Quant à savoir si nous disposons encore des « moyens de nos ambitions », il faudrait préalablement définir ce que ces dernières doivent être. Si notre logique, comme je le disais précédemment, est de traiter avec le monde extérieur au mieux de nos intérêts (sécuritaires, économiques, culturels…) il est évident que nous en avons tout à fait les moyens aujourd’hui, et quand bien même ce ne serait pas le cas il n’y aurait aucune raison de baisser les bras devant les difficultés. La perte du monopole mondial de puissance ne doit pas nous entraîner dans une sorte de déprime qui aboutirait à ce que nous ne défendions même plus nos intérêts stratégiques.

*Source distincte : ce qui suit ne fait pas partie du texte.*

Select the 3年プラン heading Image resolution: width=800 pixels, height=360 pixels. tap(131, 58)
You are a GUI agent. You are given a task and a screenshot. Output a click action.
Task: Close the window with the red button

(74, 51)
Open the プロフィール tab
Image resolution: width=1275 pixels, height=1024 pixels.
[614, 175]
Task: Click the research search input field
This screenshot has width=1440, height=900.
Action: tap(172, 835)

Si à l’inverse les Occidentaux continuent d’être inspirés par une logique d’hégémonie totale, tant sur le plan économique que militaire et moral, cette illusion sera de plus en plus contestée par les nouveaux acteurs. Si cette supériorité a toujours été illusoire (personne n’a réussi à faire de la Chine ou de la Russie un « gros Danemark » sur le plan de la démocratie et des Droits de l’homme) ce serait un paradoxe de continuer à y croire aujourd’hui. L’enjeu est donc de dépasser les croyances simplistes et de jouer intelligemment les cartes qui sont les nôtres.

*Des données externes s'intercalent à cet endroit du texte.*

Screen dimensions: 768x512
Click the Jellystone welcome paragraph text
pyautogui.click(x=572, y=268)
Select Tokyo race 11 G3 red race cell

Depuis 1945, on s’est mis à théoriser l’idée que la démocratie libérale était forcément liée à la croissance économique, ce système étant d’une certaine manière appelé à s’imposer aux destins des peuples. L’émergence de puissances de premier plan comme la Chine ne vient-il pas remettre en cause ce constat aujourd’hui ?
Il est vrai que la théorie selon laquelle un pays sous-développé ne pouvait atteindre la prospérité qu’à travers la démocratie a été en vogue dans les année 1990, après la fin de l’URSS et donc la victoire du capitalisme sur le collectivisme. Se croyant les maîtres du monde, certains ont fabriqué une théorie rétrospective et historiquement inexacte : on ne peut pas dire que l’essor de la révolution industrielle en Europe ait été lié à l’émergence des démocraties telles que nous les définissons désormais. Le démarrage économique de la plupart des pays du monde s’est fait sans démocratie, (mais déjà avec un début d’état de droit). Le lien nécessaire entre ce type de régime et la croissance n’a été article de foi que dans une courte période (les 15 ans qui ont suivi la chute de l’URSS) et dans un espace délimité (les pays Occidentaux).

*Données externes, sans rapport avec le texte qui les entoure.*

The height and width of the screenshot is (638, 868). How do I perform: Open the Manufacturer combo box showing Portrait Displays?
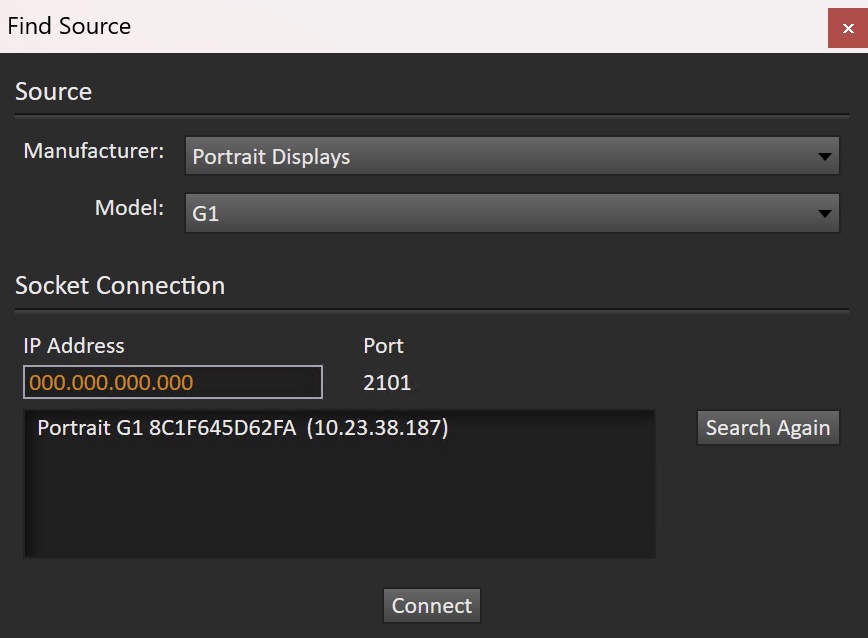(x=500, y=157)
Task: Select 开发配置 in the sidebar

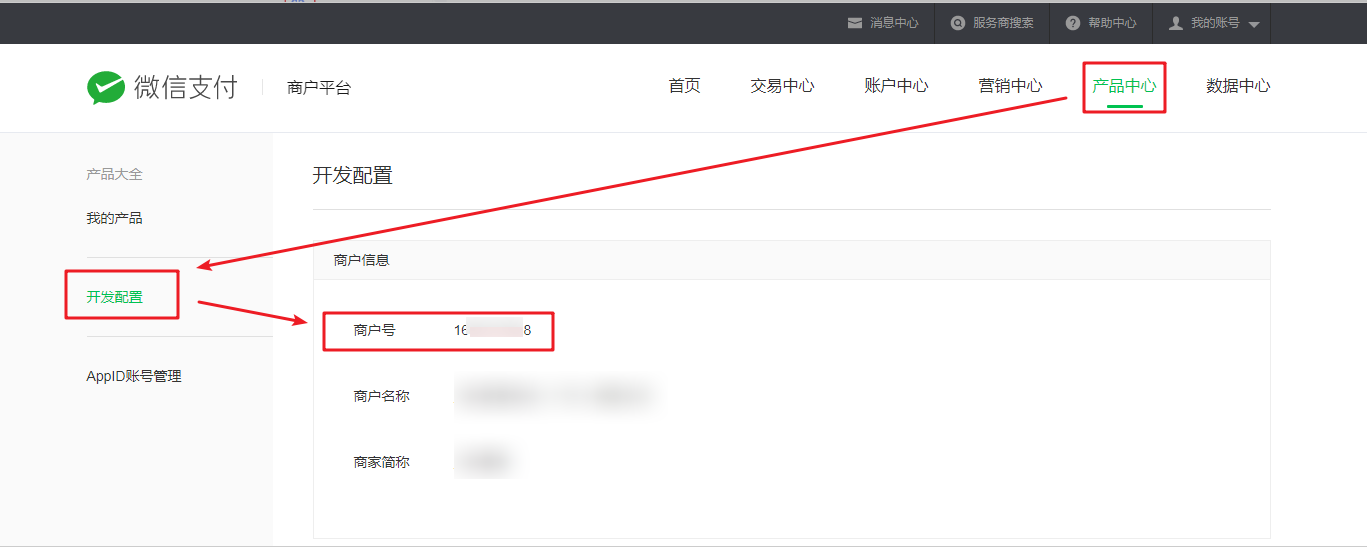Action: tap(114, 297)
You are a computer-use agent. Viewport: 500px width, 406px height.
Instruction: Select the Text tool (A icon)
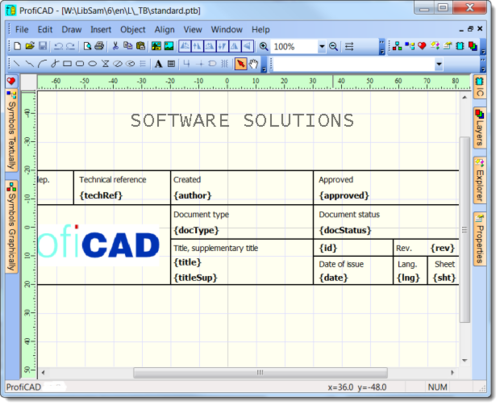click(x=158, y=64)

Cela ne revient pas à dire pour autant que les régimes autoritaires sont les plus capables de développer l’économie, le cas de la Chine étant particulier. La réalité est plus subtile. Il y a des phases où pour continuer à continuer à croître, il est nécessaire de favoriser l’initiative, l’individu, la décentralisation, une meilleure sécurité juridique. Des actes que permet effectivement, à un instant précis de l’histoire d’une nation, la démocratisation. Affirmer que le développement ne peut commencer qu’avec la démocratie n’en relève toutefois pas moins de la croyance. C’est itératif.
Avons-nous finalement eu tort de croire que l’Europe était définitivement sortie de l’histoire depuis la chute du Mur? Notre grille de lecture géopolitique est-elle finalement dépassée ?
La vraie date n’est pas tant la « chute du Mur » en octobre 1989 mais la dissolution de l’URSS fin 1991. A partir de là, l’Occident adopte une politique désinvolte et incohérente, considérant que Moscou et ses revendications pouvaient être négligés. C’est dans cette période qu’ont été prises une série de décisions et de projets qui, du point de vue des Russes, pouvaient être considérées comme des agressions, mais cette perception ne comptait pas pour les Européens comme des Américains. Nous avons cru que l’effondrement du système soviétique déboucherait quasi automatiquement sur la démocratie.
Cette théorie, l’Occident y a cru à l’époque de Dmitri Medvedev, juriste qui se disait favorable à la libéralisation du pays. Sans disculper l’actuel dirigeant du Kremlin, dont la stratégie opportuniste et aventuriste mériterait d’être dissuadé plus fermement, on peut donc affirmer que les diplomaties occidentales n’ont pas été les plus intelligentes vis à vis de la Russie. Détester Poutine n’est pas une politique en soi ! Je pense depuis longtemps, avec d’autres, qu’il faut traiter Moscou en prenant en compte une histoire très différente sous de nombreux rapports de celles des démocraties d’Europe occidentale. Une logique de dialogue aurait peut-être permis de limiter voire d’éviter les déchirements que l’on observe en Ukraine actuellement. Il n’y a pas de solution miracle pour régler la crise, mais une mise en perspective historique serait utile pour mieux gérer la suite.
L’Occident et plus particulièrement l’Europe, doivent-ils finalement apprendre à retourner dans l’Histoire après en être sortis dans les années 1990 ?
La formule est tentante, mais dans les faits les gouvernements européens ne sont jamais que la représentation des sociétés dont ils sont issus. Aucun dirigeant n’a explicitement affirmé que nous étions sortis de l’Histoire, ce sont les opinions européennes qui l’on intériorisé, et ce depuis 1945 avant-même que l’historien Fukuyama ne développe cette théorie. Les Européens ont voulu croire à la fin des rapports de force, à un monde « post-tragique » à l’émergence d’une « communauté » internationale capable de tout réguler, ainsi qu’à la société civile et aux ONG comme outils de stabilisation politique.
Si l’on veut que l’Europe se réveille, sorte de sa léthargie stratégique, il faut commencer par réveiller les opinions publiques en les alarmant, sans les paniquer pour autant, sur la situation de l’Europe dans le monde tel qu’il est. Or, si nous sommes toujours compétitifs sur le plan des valeurs, nous ne le sommes plus sur le plan psychologique, la déprime et l’autocritique permanente étant envahissante chez nous Mais un tel changement de mentalité ne peut pas seulement résulter d’une décision politique, par exemple d’un Conseil européen, ce doit être plus vaste. Cela nécessite une clarification des attentes envers l’Europe, que l’on en attende pas tout et n’importe quoi, que sa valeur ajouté soit mise en évidence, que l’on dissipe ce qui est anxiogène, (le flou sur qui fait quoi, le flou sur les limites géographiques, le flou sur ce que doit être l’Europe dans le monde). Sursaut français et clarification européenne sont liés.